Items from a dataset
□ □ □ □

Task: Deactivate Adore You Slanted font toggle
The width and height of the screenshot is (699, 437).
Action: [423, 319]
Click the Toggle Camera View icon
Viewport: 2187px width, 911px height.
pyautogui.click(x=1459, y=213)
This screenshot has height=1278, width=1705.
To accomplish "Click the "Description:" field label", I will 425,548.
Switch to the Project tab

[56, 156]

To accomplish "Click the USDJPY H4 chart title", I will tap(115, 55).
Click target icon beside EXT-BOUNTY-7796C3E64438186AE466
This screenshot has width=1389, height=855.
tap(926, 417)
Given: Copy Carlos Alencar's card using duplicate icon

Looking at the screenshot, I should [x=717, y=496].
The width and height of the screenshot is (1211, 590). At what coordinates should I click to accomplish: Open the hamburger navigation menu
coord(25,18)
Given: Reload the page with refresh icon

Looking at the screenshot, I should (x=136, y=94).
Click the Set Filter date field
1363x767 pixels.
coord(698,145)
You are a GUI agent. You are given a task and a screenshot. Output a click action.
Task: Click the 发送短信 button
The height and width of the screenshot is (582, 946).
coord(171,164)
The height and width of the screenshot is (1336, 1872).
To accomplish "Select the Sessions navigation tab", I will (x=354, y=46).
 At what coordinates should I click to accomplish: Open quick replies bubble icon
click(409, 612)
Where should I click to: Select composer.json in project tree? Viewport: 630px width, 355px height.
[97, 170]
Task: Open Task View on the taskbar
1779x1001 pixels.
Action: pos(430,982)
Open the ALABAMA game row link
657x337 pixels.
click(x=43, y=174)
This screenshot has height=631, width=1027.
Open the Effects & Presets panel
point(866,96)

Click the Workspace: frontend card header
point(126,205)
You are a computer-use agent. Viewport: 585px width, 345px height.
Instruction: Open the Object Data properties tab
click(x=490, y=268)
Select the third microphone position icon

□ □ □ □

- Exercise objective -
Retype only this portion of the data above: the line containing "Click target icon", the line containing "Task: Click the 发送短信 button", and all lines between them, exactly.

- Solution to the exercise -
Click target icon beside EXT-BOUNTY-7796C3E64438186AE466
This screenshot has width=1389, height=855.
tap(926, 417)
Given: Copy Carlos Alencar's card using duplicate icon

Looking at the screenshot, I should [x=717, y=496].
The width and height of the screenshot is (1211, 590). At what coordinates should I click to accomplish: Open the hamburger navigation menu
coord(25,18)
Given: Reload the page with refresh icon

Looking at the screenshot, I should (x=136, y=94).
Click the Set Filter date field
1363x767 pixels.
coord(698,145)
You are a GUI agent. You are given a task and a screenshot. Output a click action.
Task: Click the 发送短信 button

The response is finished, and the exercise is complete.